Anche questa scelta punta ad allargare il raggio d’azione dell’iniziativa e massimizzare il coinvolgimento dei cittadini europei, cercando di evitare che l’intero processo si svolga nelle sedi abituali delle istituzioni europee. Le quattro riunioni «in trasferta» si terranno a Dublino, in Irlanda (3-5 dicembre), Firenze (10-12 dicembre), Natolin, Polonia (7-9 gennaio 2022) e Maastricht, Paesi Bassi (14-16 gennaio 2022). In tutti i casi la Conferenza si appoggerà a strutture molto conosciute e legate all’ambiente comunitario: l’Istituto di Affari internazionali ed europei della capitale irlandese, l’Istituto universitario europeo del capoluogo toscano, il College of Europe della città polacca e l’Istituto europeo per la Pubblica Amministrazione di quella olandese.

Una piattaforma ancora poco utilizzata
La base della discussione dei panel (e di conseguenza delle proposte che verranno formulate nelle sessioni plenaria) sono gli spunti emersi dalla piattaforma multilingue della Conferenza. La pagina web, lanciata lo scorso aprile, offre la possibilità a ogni utente di condividere una riflessione, partecipare a un evento od organizzarne uno. Anche in questo caso ci sono nove sezioni tematiche che ricalcano gli argomenti di discussione nell’Unione, a cui se ne aggiunge una dedicata alle altre idee. 
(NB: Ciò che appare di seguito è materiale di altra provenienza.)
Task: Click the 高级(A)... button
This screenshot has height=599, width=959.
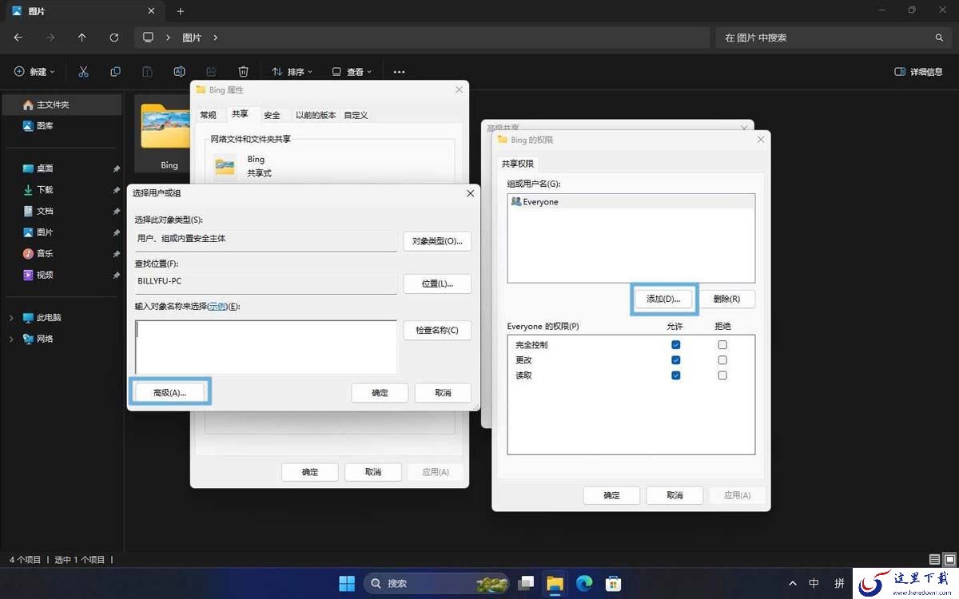Action: tap(169, 393)
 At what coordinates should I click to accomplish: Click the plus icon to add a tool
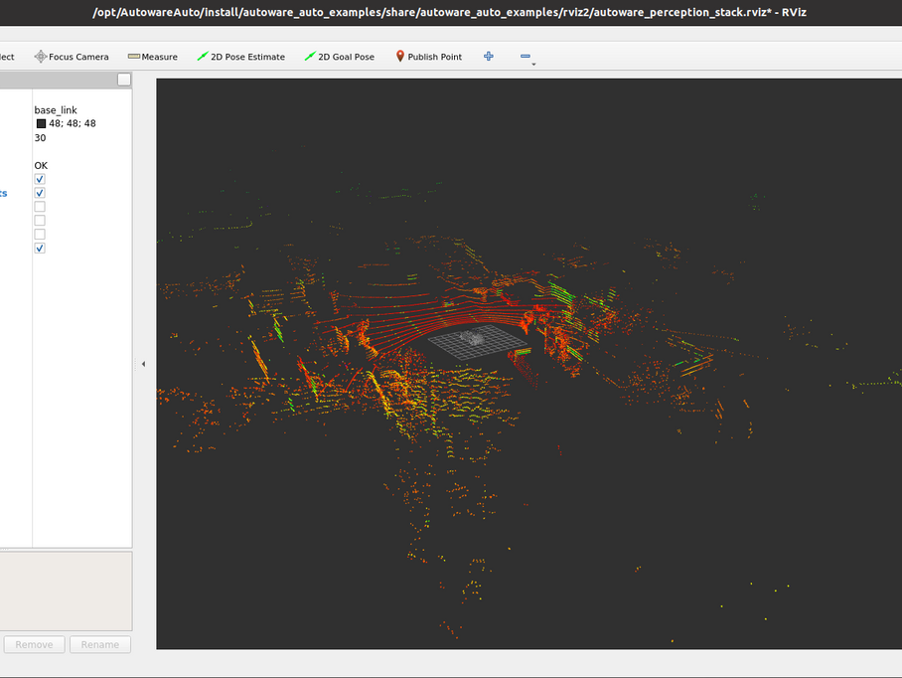(x=488, y=57)
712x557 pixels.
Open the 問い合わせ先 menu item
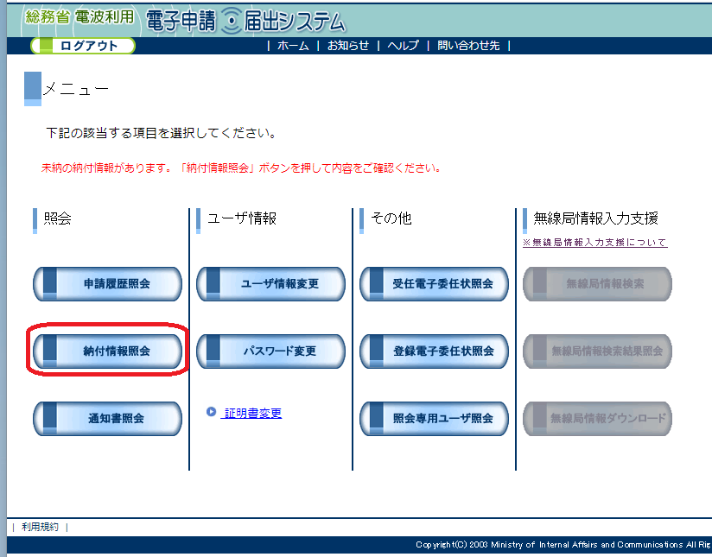(x=468, y=46)
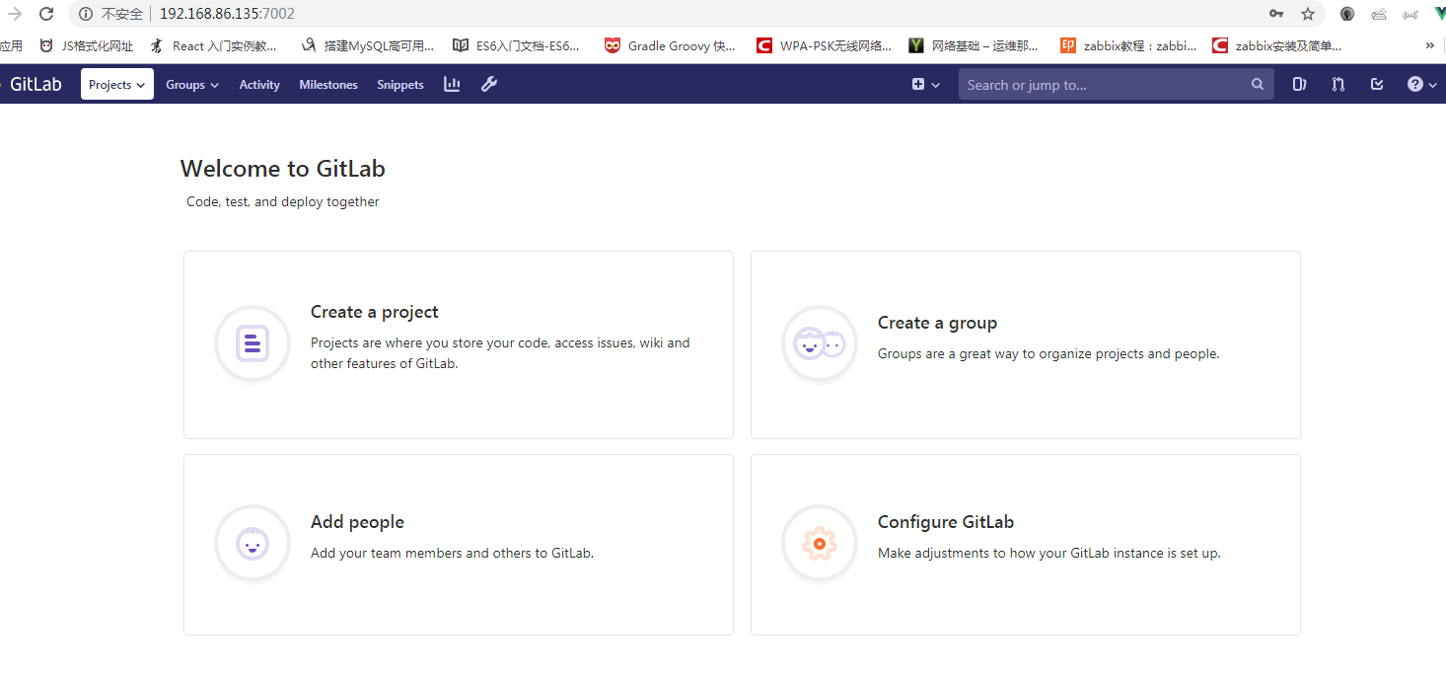1446x680 pixels.
Task: Click the Create a group link
Action: coord(937,322)
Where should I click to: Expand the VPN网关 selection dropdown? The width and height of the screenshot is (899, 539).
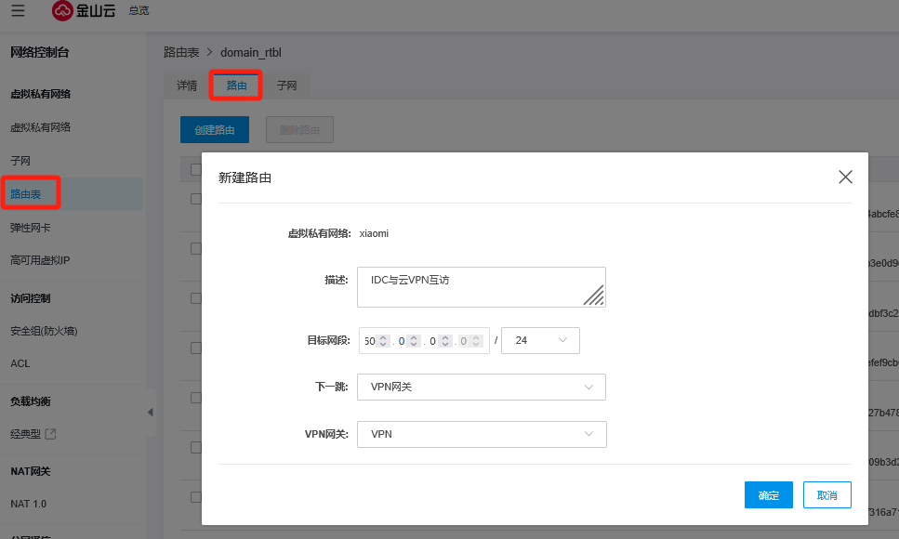pyautogui.click(x=482, y=434)
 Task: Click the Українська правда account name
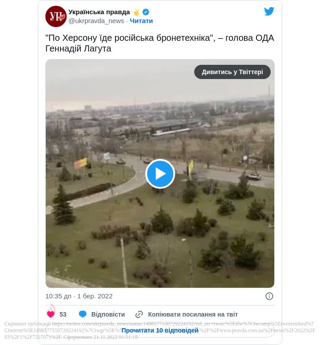pyautogui.click(x=99, y=12)
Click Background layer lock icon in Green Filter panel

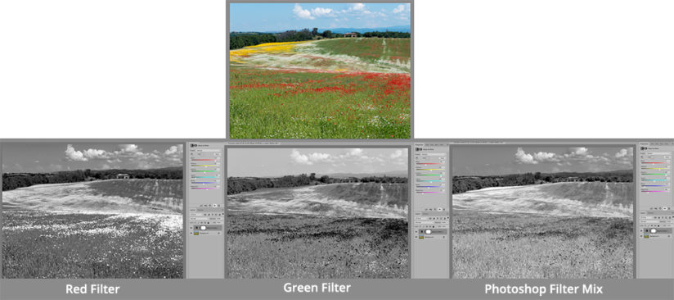point(443,237)
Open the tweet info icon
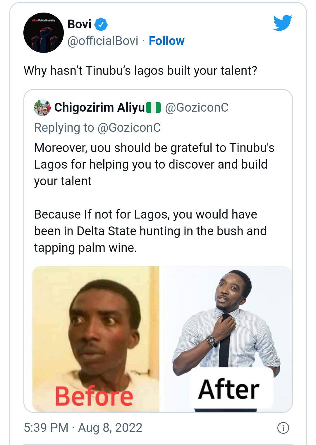The height and width of the screenshot is (445, 316). [x=283, y=428]
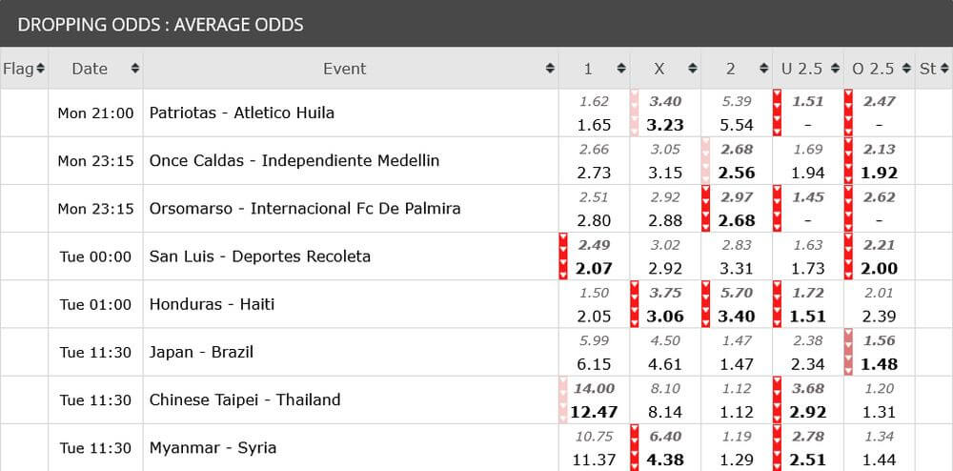This screenshot has width=953, height=471.
Task: Click the 1.92 over odds for Once Caldas
Action: (x=879, y=173)
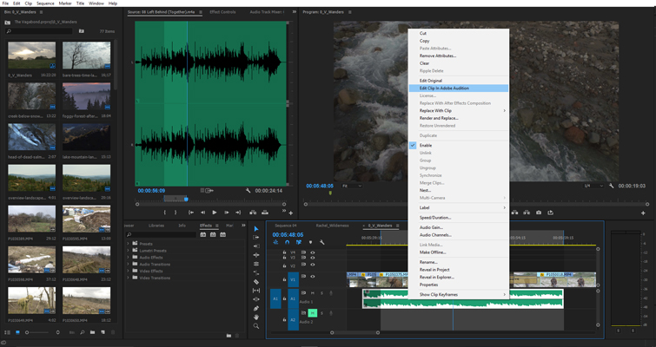This screenshot has width=656, height=347.
Task: Open the Sequence menu in menu bar
Action: 45,3
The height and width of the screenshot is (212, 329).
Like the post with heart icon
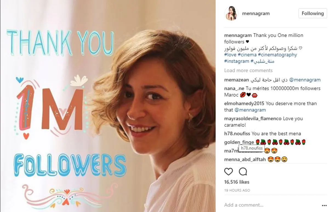[x=228, y=172]
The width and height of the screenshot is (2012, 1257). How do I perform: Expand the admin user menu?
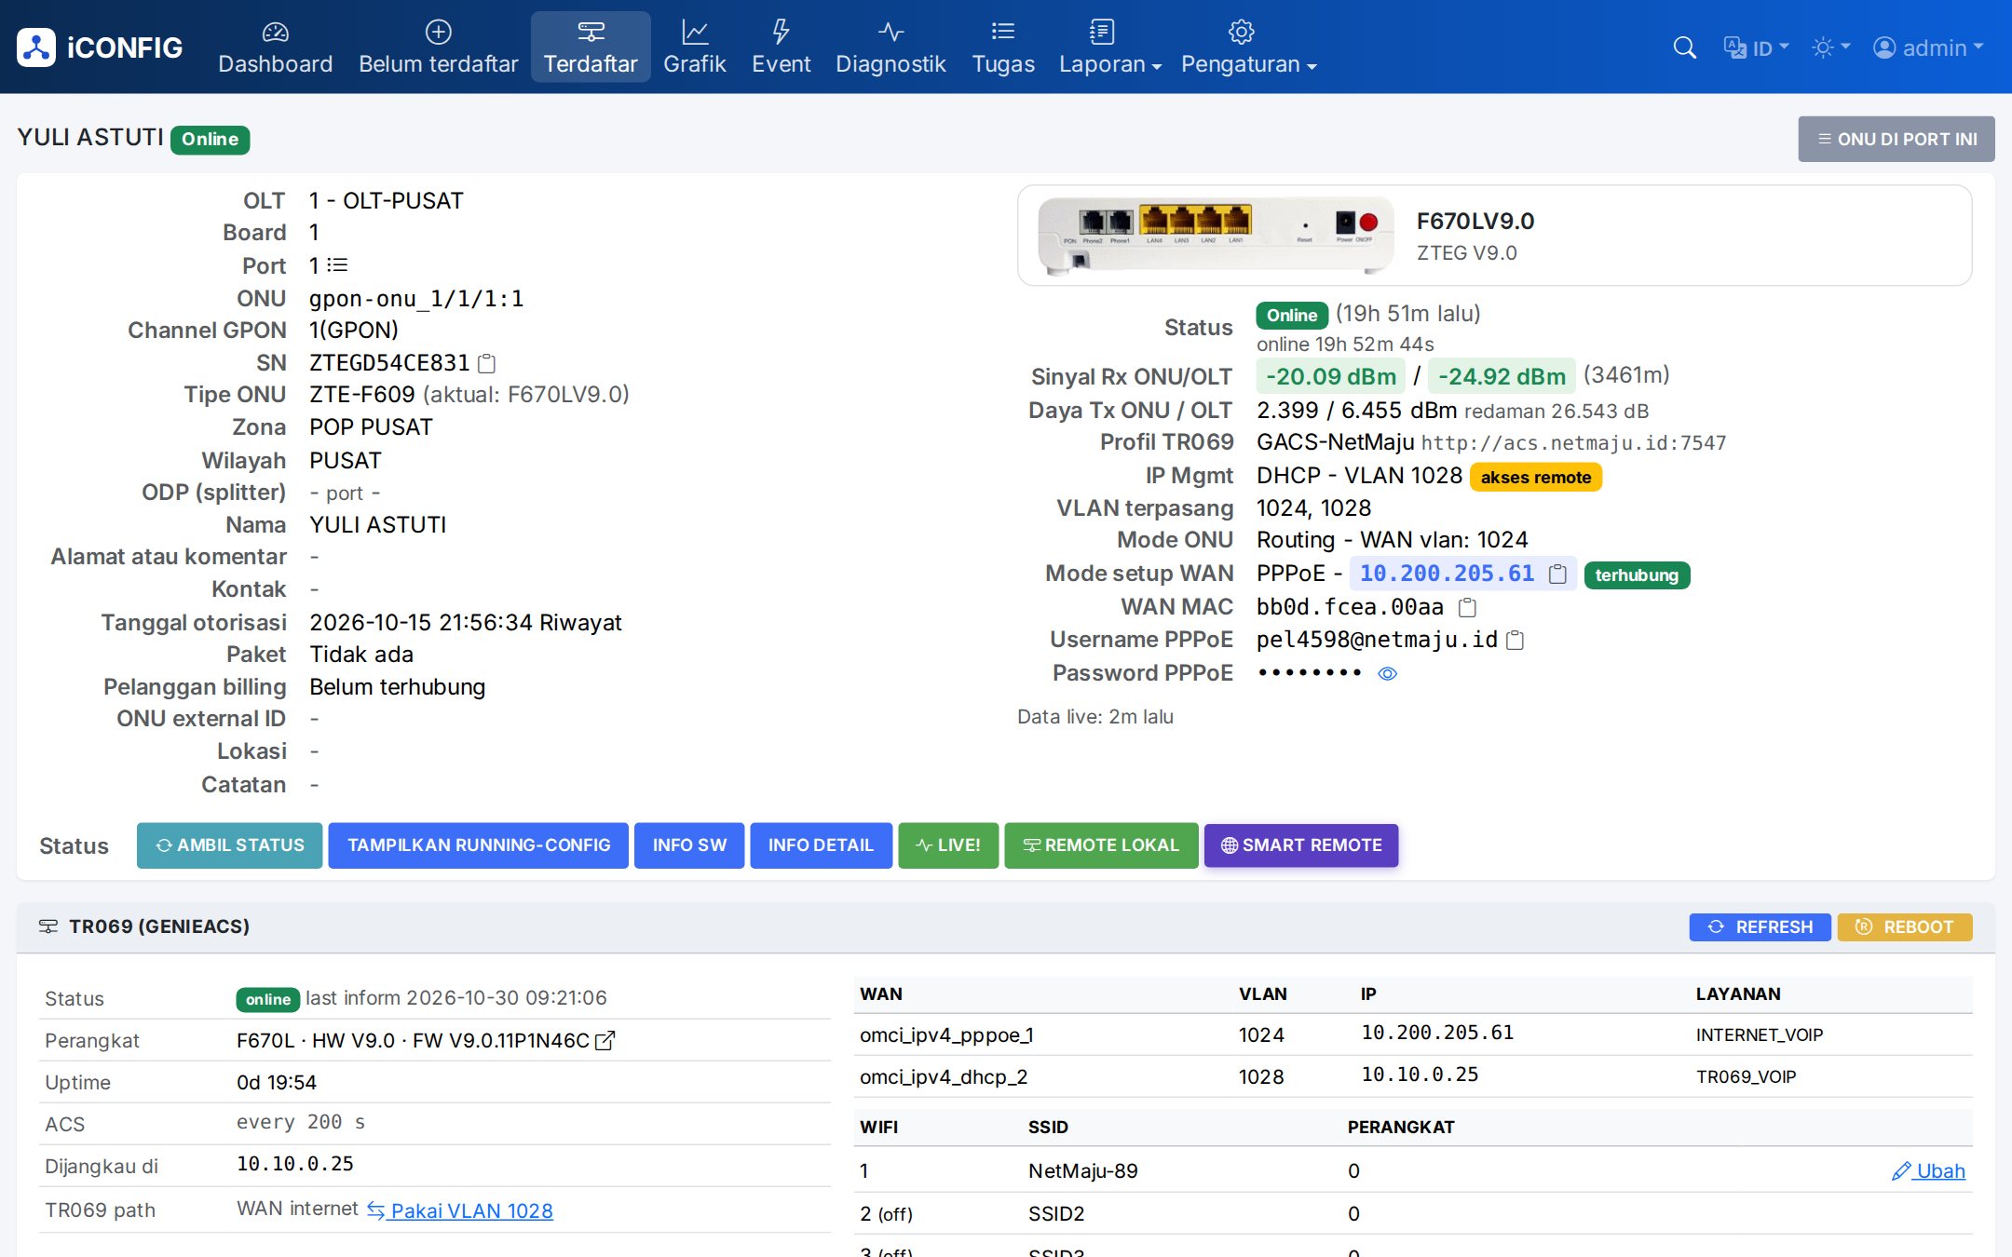pyautogui.click(x=1928, y=47)
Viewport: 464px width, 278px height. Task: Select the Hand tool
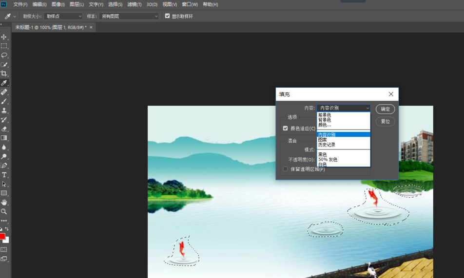click(x=4, y=202)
Proprio la piattaforma, pensata per essere lo strumento più inclusivo della Conferenza sul Futuro dell’Europa, rischia di diventare il suo tallone d’Achille. Al momento vi si sono registrate 24mila persone, si contano quasi 7mila proposte e più di 12mila commenti. Gli eventi organizzati sono per ora 1883, con oltre 87mila partecipanti in tutto. Numeri per ora piuttosto contenuti, se comparati alla popolazione europea e all’intenzione di coinvolgerla il più possibile nel processo di elaborazione democratica. Un rapporto interno presentato a fine luglio dal Consiglio dell’Ue, analizzando numeri molto simili, sottolineava come «molti più cittadini dovrebbero essere raggiunti per innescare un reale dibattito su scala europea».

Come confermato a Linkiesta da fonti interne a Parlamento e Commissione, le istituzioni puntano molto sulla prossima fase del processo per aumentare il coinvolgimento. Lanciando eventi i cui protagonisti sono esclusivamente cittadini «comuni» e pubblicizzando la piattaforma, i vertici comunitari sperano di generare più interesse nei territori degli Stati Membri, scongiurando così il rischio di una Conferenza riservata solo ad addetti ai lavori o a chi gravita intorno all’ambiente comunitario, la cosiddetta «bolla di Bruxelles». 

«In realtà la partecipazione è molto bassa e ad essere sinceri la cosa non mi sorprende», dice a Linkiesta una delle partecipanti alla Conferenza, selezionata fra i rappresentanti della società civile. La delegata vede figure troppo vicine al mondo della politica anche negli spazi riservati alle organizzazioni e ai corpi intermedi. Per questo mantiene un forte scetticismo, sia sull’autenticità del dibattito democratico che sulle reali possibilità di introdurre modifiche significative nell’architettura comunitaria. Ai cittadini e ai politici che animeranno la Conferenza, il compito di farla ricredere.